Kendileriyle birlikte duyguları, kafalarında çizdikleri
dünyaları, düşünceleri, hareketleri ve barınakları
da yok olup gidiverdi! Gözlerde büyüyen, gönüllerde ve
duygularda taht kuran dünyaları, kendileriyle birlikte
yokluğa karışıverdi!.. İnsan
gaddarın, aymazın, acımasızın teki bile
olsa, tüm bunları ibret gözüyle düşündüğünde,
yüreği ister istemez ürperip titreyecektir. Bu nedenledir
ki, Kur'an yer yer insanları ellerinden tutarak, onları
geçmiş toplumların akıbetlerini ibret gözüyle
seyrederek şöyle bir düşünmeye özendirmektedir:
Daha önceki peygamberler de, ne melektiler, ne de bambaşka
bir yaratık! Onlar da tıpkı senin gibi bir
insandılar! Daha olgun, daha görgülü, daha nazik
olabilmeleri için tıpkı senin gibi onlar da, Bedeviler
arasından değil, şehirliler arasından seçilmiş
birer insandılar!.. Çağrı ve doğru yola
eriştirme noktasında sana verilen misyonun güçlüklerine
karşı dayan! Kendilerine vahiy indirilmemiş
erkeklere ilişkin Allah'ın yasası gereğince,
senin mesajın da sürüp gidecektir...
"Onlar yeryüzünde gezerek kendilerinden önceki inkârcı
milletlerin sonunun nasıl olduğunu görmüyorlar mı?"
Kendi sonlarının da onların sonlarından
farksız olacağını kafalarına
yerleştirsinler! Daha önceki toplumların
bıraktıkları izlerde apaçık görülen Allah'ın
yasası, onlar için de aynen geçerli olacaktır.

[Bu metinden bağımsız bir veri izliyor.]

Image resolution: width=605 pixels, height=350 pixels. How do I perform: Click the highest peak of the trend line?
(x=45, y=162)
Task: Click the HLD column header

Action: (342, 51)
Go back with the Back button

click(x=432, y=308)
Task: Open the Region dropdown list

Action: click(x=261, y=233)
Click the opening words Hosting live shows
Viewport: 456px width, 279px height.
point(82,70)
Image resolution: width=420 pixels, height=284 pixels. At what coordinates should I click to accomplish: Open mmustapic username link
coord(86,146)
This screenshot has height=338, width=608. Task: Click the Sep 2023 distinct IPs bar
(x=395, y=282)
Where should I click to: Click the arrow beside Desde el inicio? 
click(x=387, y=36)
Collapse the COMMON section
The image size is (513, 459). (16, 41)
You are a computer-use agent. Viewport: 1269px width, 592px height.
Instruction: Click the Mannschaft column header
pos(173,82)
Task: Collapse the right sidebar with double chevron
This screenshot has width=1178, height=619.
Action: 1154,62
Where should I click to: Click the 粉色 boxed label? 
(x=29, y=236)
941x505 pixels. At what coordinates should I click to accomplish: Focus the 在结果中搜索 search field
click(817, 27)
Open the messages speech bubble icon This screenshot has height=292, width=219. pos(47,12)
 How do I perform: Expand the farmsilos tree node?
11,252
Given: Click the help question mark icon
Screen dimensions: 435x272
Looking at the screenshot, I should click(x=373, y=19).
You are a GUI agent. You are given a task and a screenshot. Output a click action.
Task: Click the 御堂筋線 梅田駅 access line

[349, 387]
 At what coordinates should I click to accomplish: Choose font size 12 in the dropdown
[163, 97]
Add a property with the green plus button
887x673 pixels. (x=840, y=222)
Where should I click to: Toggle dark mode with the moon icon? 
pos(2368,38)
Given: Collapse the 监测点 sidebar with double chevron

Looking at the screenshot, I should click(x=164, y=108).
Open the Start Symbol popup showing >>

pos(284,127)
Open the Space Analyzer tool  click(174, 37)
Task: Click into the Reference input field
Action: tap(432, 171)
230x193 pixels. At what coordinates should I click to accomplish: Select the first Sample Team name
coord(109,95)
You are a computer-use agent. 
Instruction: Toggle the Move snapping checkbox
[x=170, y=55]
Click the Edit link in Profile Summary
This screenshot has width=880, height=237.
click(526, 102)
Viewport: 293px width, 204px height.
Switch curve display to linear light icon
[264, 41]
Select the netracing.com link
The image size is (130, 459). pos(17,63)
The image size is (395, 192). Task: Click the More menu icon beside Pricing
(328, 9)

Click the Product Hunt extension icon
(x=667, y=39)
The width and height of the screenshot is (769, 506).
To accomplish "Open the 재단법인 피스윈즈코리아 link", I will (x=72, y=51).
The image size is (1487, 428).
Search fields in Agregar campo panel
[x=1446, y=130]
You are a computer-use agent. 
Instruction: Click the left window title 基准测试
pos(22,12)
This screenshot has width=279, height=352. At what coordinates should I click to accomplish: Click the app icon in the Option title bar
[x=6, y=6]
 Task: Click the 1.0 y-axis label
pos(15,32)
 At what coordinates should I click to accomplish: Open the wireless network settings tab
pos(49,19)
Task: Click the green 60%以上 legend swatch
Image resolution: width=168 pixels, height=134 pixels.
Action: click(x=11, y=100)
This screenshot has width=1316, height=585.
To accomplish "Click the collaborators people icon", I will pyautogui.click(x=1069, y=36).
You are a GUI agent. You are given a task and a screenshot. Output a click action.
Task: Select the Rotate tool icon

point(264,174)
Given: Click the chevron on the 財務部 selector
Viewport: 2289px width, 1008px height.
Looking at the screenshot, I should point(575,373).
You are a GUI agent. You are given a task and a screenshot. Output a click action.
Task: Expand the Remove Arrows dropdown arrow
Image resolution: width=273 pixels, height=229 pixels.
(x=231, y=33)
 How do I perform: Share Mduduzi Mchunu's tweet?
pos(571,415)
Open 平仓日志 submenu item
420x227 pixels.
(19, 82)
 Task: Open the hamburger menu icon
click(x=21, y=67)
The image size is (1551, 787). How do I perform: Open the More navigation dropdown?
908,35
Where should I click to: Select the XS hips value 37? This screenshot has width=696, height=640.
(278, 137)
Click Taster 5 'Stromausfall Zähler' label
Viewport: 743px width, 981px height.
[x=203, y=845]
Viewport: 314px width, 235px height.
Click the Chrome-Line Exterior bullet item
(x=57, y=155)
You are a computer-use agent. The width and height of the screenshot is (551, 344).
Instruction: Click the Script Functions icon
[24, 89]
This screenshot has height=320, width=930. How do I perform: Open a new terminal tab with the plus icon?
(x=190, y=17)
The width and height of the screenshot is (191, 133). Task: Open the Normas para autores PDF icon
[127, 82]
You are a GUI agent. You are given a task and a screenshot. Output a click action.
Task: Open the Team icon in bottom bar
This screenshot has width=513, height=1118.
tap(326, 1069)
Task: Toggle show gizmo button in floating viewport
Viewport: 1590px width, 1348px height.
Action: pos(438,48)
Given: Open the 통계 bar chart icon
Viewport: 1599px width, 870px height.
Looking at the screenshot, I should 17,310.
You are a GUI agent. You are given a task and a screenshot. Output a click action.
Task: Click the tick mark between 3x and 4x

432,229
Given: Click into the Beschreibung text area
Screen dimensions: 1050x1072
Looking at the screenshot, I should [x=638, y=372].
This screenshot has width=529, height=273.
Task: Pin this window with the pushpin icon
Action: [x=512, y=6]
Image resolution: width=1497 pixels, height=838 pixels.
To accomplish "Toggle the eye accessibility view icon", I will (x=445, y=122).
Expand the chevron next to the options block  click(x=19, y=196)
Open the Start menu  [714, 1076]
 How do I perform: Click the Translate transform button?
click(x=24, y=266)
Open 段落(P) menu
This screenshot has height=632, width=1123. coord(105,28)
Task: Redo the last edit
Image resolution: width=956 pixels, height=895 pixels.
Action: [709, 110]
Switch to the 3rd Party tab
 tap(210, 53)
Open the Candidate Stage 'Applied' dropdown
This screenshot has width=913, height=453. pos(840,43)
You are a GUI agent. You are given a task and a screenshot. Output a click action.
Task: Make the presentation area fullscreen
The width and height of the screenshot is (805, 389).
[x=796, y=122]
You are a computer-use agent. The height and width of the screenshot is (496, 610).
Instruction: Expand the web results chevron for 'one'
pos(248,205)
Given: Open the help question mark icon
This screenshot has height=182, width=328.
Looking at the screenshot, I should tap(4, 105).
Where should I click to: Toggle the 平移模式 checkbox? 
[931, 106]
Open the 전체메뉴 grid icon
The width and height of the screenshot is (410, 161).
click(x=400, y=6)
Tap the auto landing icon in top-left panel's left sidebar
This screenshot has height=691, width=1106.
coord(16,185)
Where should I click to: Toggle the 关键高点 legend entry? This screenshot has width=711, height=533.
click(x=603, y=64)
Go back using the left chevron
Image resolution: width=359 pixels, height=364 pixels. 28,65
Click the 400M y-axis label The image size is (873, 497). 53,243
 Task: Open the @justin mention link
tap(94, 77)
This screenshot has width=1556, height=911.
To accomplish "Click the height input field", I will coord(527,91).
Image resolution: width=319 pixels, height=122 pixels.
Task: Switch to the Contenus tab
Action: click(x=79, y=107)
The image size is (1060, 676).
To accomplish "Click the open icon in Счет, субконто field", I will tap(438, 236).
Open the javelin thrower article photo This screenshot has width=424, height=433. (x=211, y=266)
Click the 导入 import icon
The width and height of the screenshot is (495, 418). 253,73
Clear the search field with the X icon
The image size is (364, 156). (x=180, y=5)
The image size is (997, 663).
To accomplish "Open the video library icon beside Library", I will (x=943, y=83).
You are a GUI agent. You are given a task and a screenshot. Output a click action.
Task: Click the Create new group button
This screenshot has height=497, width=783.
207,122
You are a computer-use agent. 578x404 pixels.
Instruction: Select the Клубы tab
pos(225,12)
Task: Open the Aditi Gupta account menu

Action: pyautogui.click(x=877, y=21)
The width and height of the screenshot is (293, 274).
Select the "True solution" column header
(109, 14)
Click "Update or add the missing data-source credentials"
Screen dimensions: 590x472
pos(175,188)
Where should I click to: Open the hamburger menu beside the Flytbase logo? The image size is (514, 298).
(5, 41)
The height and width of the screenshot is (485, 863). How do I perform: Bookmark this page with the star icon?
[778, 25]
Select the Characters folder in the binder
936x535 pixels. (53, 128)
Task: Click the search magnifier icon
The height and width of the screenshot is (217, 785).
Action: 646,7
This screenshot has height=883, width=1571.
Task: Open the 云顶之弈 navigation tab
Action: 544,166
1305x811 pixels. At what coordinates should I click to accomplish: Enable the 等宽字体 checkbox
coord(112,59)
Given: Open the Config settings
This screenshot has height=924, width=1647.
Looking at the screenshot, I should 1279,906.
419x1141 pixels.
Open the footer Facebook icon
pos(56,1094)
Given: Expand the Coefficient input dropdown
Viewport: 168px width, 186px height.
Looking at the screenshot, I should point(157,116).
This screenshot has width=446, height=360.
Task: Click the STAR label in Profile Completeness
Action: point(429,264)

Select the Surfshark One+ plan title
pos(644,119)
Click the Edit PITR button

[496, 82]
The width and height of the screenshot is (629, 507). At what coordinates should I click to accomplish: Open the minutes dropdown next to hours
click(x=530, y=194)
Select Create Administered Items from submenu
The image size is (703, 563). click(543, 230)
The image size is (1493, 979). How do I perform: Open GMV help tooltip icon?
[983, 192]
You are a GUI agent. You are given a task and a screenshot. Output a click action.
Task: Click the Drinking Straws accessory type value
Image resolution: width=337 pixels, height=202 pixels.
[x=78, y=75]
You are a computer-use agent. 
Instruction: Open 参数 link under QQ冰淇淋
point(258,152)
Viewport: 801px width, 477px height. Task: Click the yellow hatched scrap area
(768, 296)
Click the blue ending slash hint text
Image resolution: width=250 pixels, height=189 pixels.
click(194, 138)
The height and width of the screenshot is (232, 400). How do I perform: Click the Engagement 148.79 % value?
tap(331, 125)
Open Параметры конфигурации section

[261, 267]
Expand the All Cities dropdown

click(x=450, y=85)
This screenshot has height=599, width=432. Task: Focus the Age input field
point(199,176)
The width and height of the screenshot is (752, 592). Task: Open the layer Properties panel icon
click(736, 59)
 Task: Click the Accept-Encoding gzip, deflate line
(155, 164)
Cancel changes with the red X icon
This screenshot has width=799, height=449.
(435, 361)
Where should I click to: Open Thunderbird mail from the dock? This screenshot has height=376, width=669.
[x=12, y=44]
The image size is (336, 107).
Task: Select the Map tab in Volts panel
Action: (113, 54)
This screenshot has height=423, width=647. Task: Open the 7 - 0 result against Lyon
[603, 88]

Onların da yeryüzündeki akıbetleri, bir gün buradan
çekip giderek tarihe gömülmek olacaktır:
"Kötülükten kaçınanlar için ahiret yurdu,
dünyadan daha hayırlıdır." Onlar için
ahiret yurdu, sonsuz bir yaşamın sözkonusu olamayacağı
bu dünyadan daha hayırlıdır.
"Bunu düşünemiyor musunuz?"
Allah'ın geçmiş toplumlara ilişkin
yasasını hiç düşünmüyor musunuz? Bunu bir
türlü anlayamıyor musunuz ki, halâ üçbeş günlük
dünyanın sınırlı güzelliklerini, ahiret
yurdunun bitimsiz güzelliklerine yeğlemekte direniyorsunuz?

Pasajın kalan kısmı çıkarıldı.